Courant 2017. On imagine un player Netflix écoutant le pitch de Jack Thorne : « voilà John (on aurait dit que le player s’appelait John), imaginez un club de jazz à Paris. Plan d’un serveur à travers la foule compacte des clients : ça picole, ça swingue, section de cuivres, piano, batterie, une chanteuse au groove d’enfer, la salle est chaude ! Sauf Elliot, le boss calme, assis dans un coin. C’est un Afro-Américain, grand jazzman retiré du circuit. Son associé, un Franco-Marocain, lui cache de gros emmerdes. Elliot va plonger dans des trucs louches, on va comprendre son passé avec sa fille qui débarque de New York et… ». John, pensif, qui regardait le parking à travers les persiennes de son bureau, tel Griffin Mill dans le film de Robert Altman (*), se retourne brusquement : « Damien Chazelle ! ». Jack n’en croit pas ses oreilles. Netflix lui propose le réalisateur de Whiplash et La La Land, ce jeune génie franco-américain fondu de jazz et de Jacques Demy. « Malin, ce player ! », doit se dire Jack. John poursuit : « ça va être énorme Jack ! Pour le jazzman, que diriez-vous d’André Holland avec son faux air de Denzel Washington ? Et l’associé, tenez Tahar Rahim ! César du meilleur acteur pour Un prophète. Et puis, j’y pense aussi, écrivez un rôle pour Benjamin Biolay ; c’est un chanteur-acteur très connu en France, une gueule un peu à la Benicio Del Toro. Ça va être bon à la fois pour le marché US, France et Europe. Et tout ce beau monde, je veux le voir dès le pilote, ok, Jack ? Go ! »
- Bah, Jack doit être encore en train d’écrire la scène… »
- Copyright Netflix
Écririons-nous une mauvaise scène truffée de clichés ? On se pose un poil la question. Outre Damien Chazelle, Netflix s’offre donc Jack Thorne qui est loin d’être un novice, avec au compteur des séries anglaises couvertes de prix, une pièce de théâtre coécrite avec J. K. Rowling, Harry Potter et l’Enfant maudit, et une participation au scénario de l’épisode IX de Star Wars (non créditée, mais quand même). À ce début de casting assez lourd, Netflix ajoute Leïla Bekhti (César du meilleur espoir féminin pour Tout ce qui brille), Amandla Stenberg (Hunger Games) et de vrais musiciens qui vont former un groupe managé par ce mystérieux jazzman, Elliot.
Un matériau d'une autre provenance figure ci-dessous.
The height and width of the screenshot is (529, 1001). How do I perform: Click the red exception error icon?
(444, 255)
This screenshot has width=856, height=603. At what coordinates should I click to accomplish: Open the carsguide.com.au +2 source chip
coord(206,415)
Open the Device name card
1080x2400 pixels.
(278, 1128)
Et pour la musique, si on demandait à Glen Ballard et Randy Kerber de composer une bande-son originale ? Avec ces requins de studios qui ont produit Michael Jackson, Whitney Houston, Rod Stewart, Al Jarreau, Ray Charles, Neil Diamond, Donna Summer, George Benson, Diana Ross, Frank Sinatra ou Elton John, pas de doute, The Eddy, ça va être du lourd ! Pas à tortiller, la série ultra attendue : Damien Chazelle chez Netflix, après les frères Coen ou Scorsese, attention, hé, ça ne rigole plus !
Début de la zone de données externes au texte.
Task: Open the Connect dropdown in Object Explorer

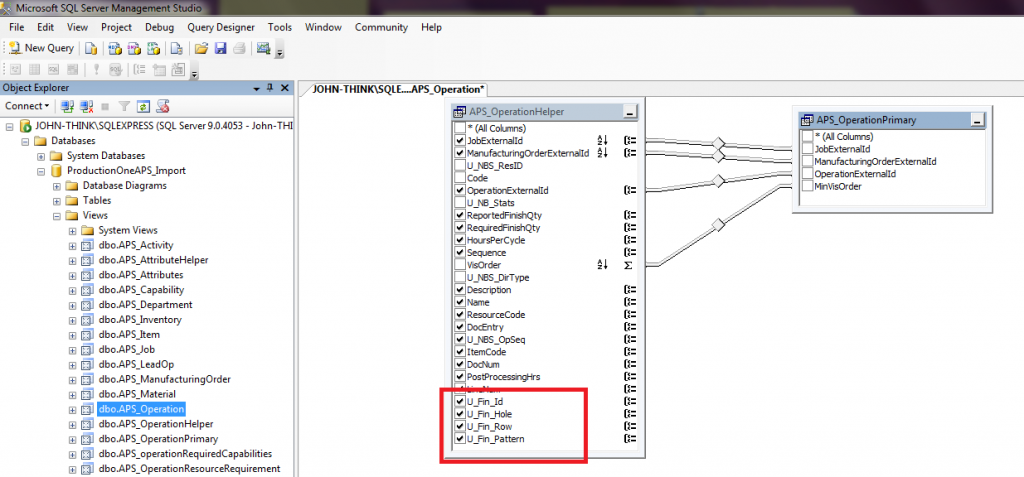Action: (x=27, y=106)
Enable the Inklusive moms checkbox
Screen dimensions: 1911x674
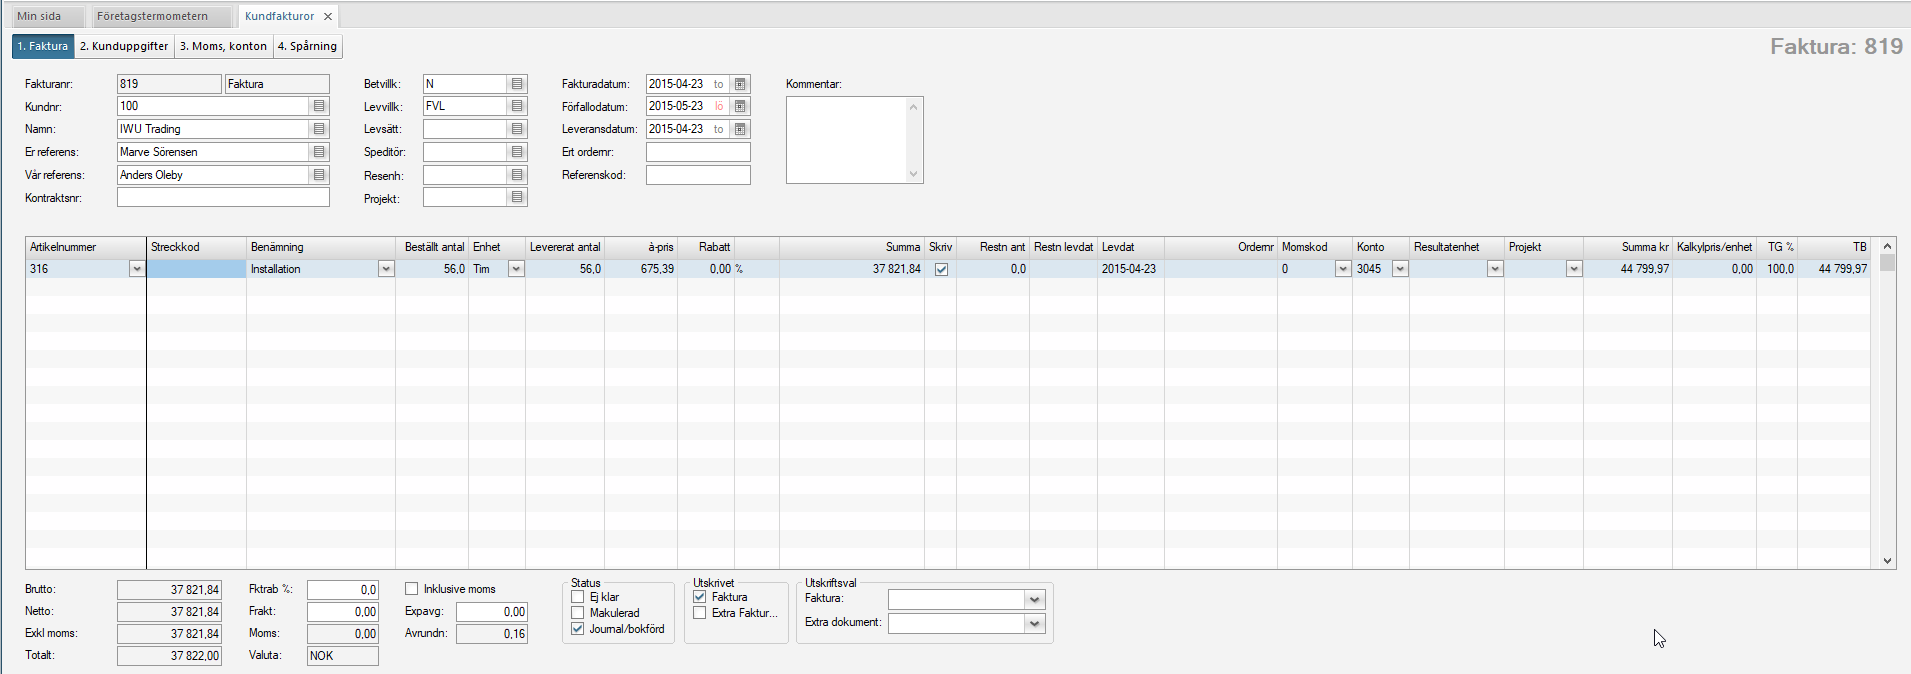[412, 589]
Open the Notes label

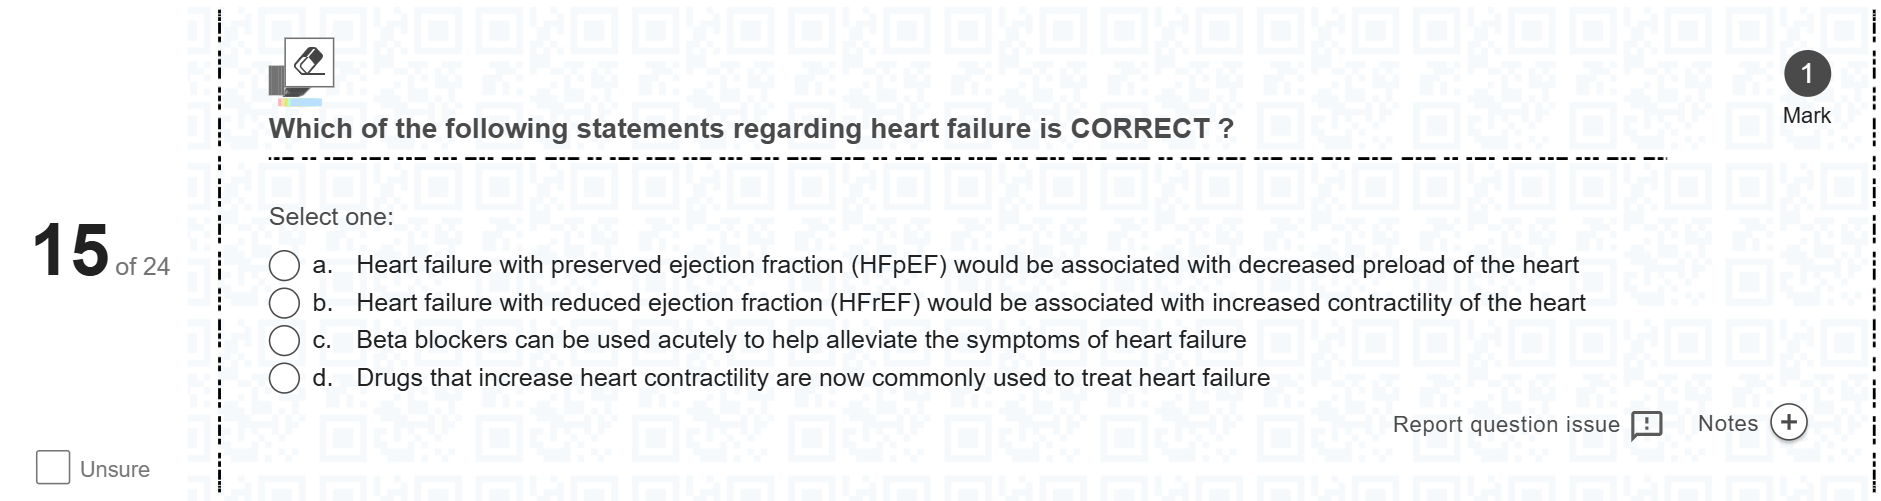pyautogui.click(x=1727, y=423)
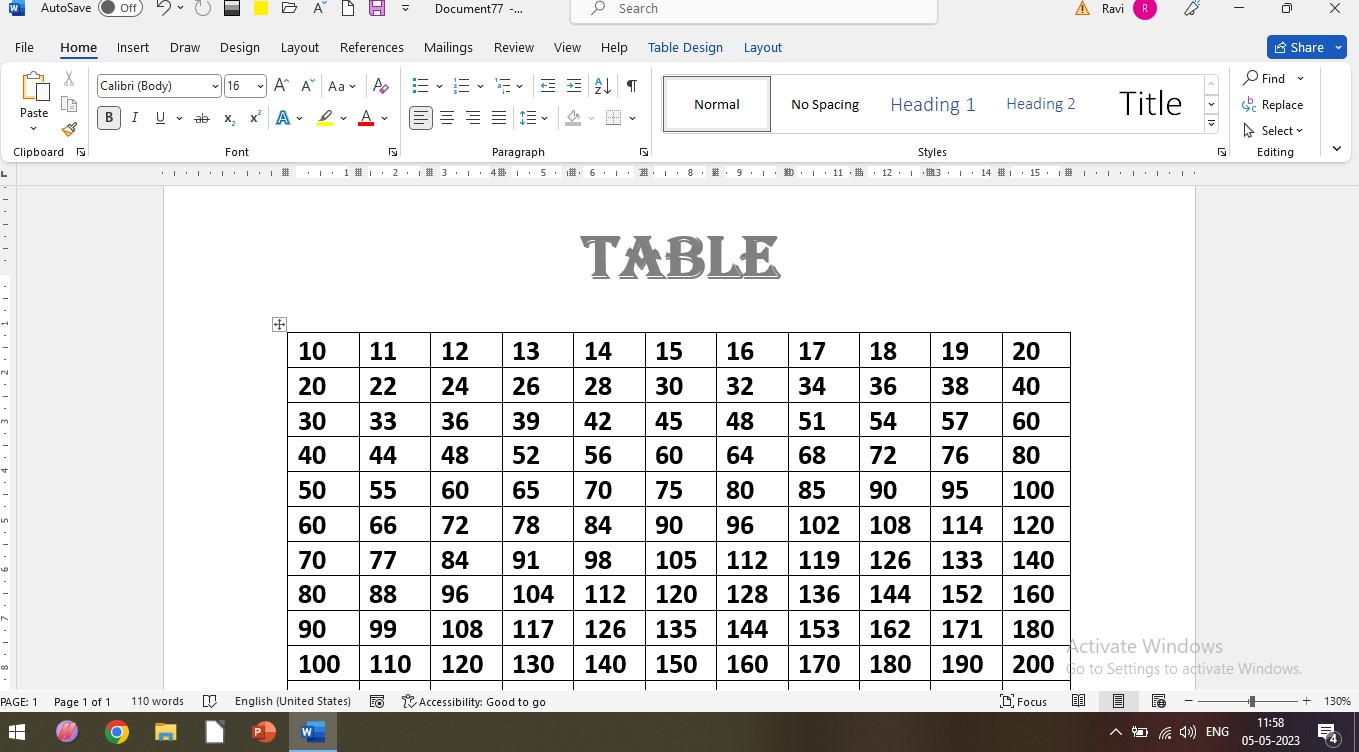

Sauf que : quel est intérêt d’aligner autant de talents pour aboutir à une série aussi ennuyeuse qu’un solo de batterie de dix minutes, écouté par un néophyte assistant à un festival de free jazz ?
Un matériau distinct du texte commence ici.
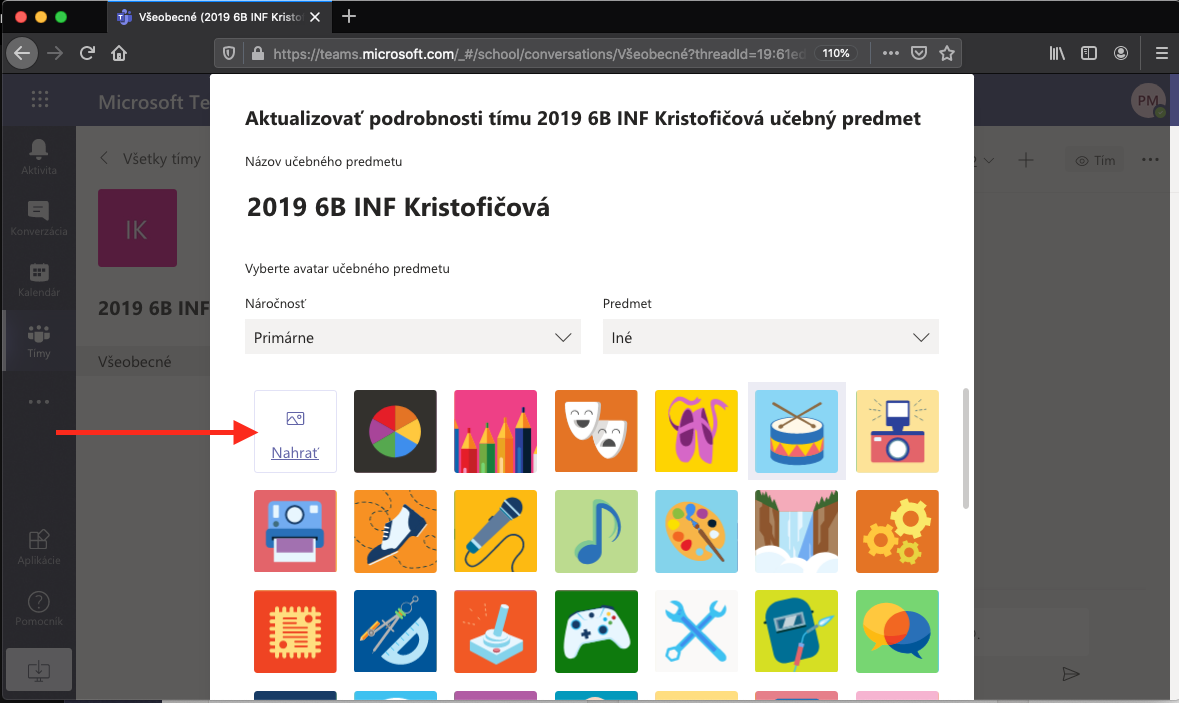
Task: Choose the paint palette avatar
Action: tap(696, 531)
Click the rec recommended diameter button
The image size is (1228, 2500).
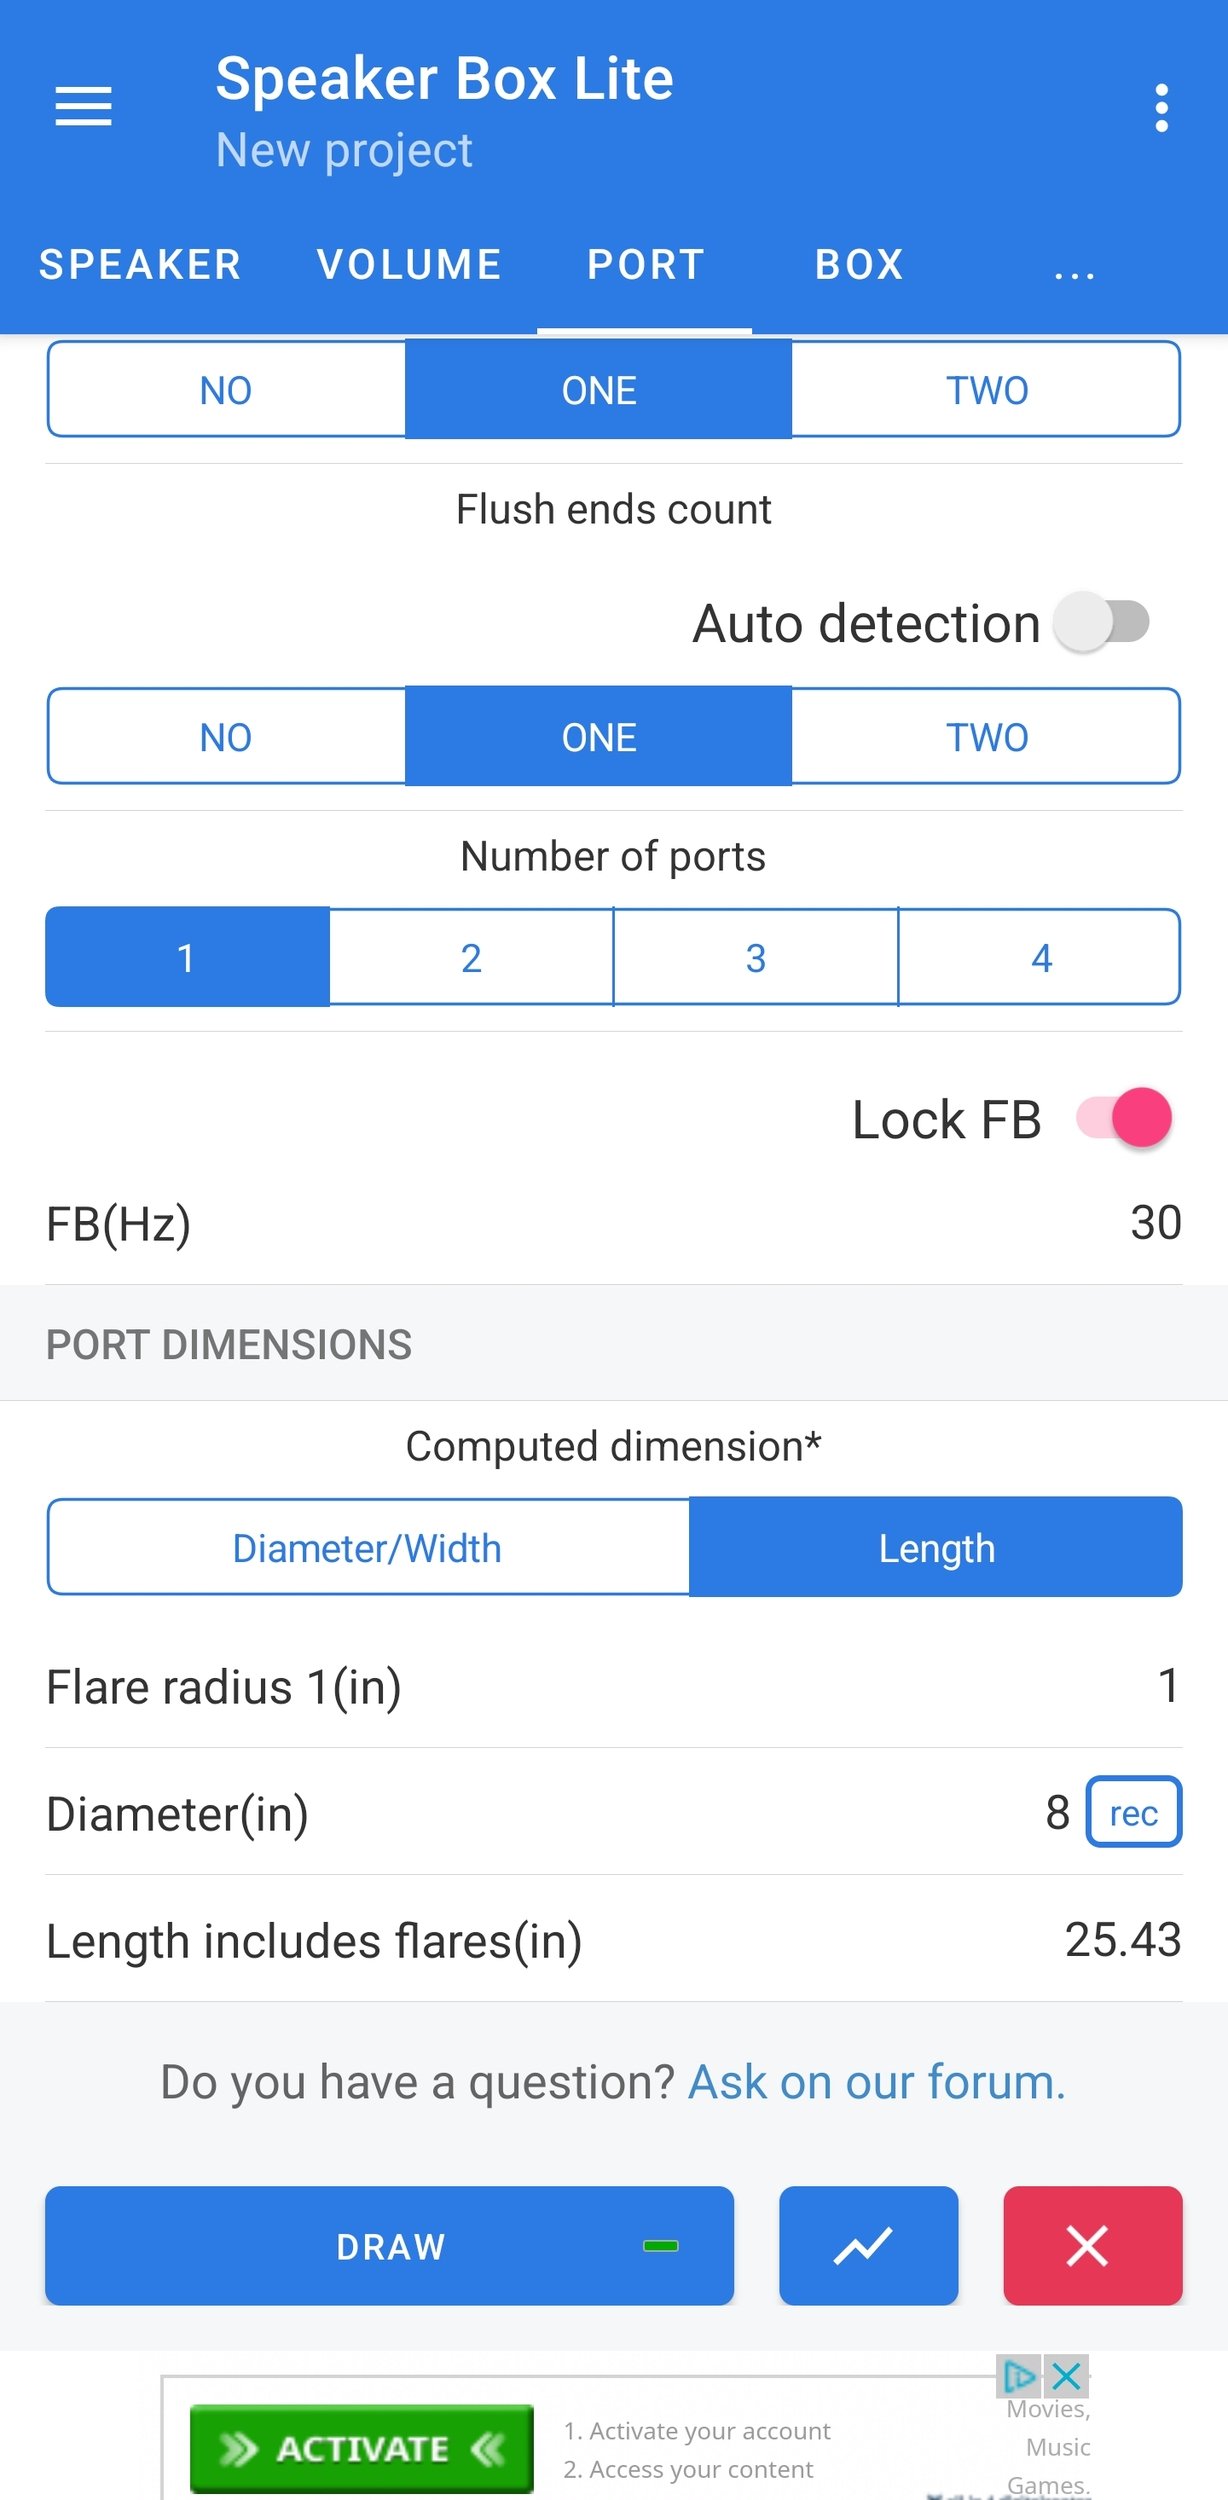(1133, 1812)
Alors oui, Damien Chazelle réalise les deux premiers épisodes. Son amour du jazz transpire, tout comme sa culture du cinéma français, de Demy et la Nouvelle Vague. Avec une mise en scène caméra épaule, lumière naturelle, image à fort grain, et une pointe d’improvisation façon Lelouch. Comme un jazzman justement. Sauf que l’impro, alpha et omega du jazz, elle repose obligatoirement sur de solides accords et grilles de base. Pour une série, ces accords sont a minima un arc narratif, des intrigues et personnages secondaires qui apportent chair et consistance, pour tenir sur plusieurs épisodes. C’est même une astuce du manuel du show runner : axer chaque épisode sur un personnage et prendre même son prénom en titre. Sauf qu’ici, les épisodes Elliot, Julie, Amira, Jude, Maja, Sim, Katarina et enfin The Eddy n’apportent dans le meilleur des cas pas grand-chose au récit, voire sont presque hors sujet. Jack Thorne aurait-il alors pris le chèque Netflix, puis procrastiné sur le scénario et oublié de superviser le boulot des co-auteurs ? À la vision des épisodes avançant de plus en plus laborieusement, on a plus qu’un doute.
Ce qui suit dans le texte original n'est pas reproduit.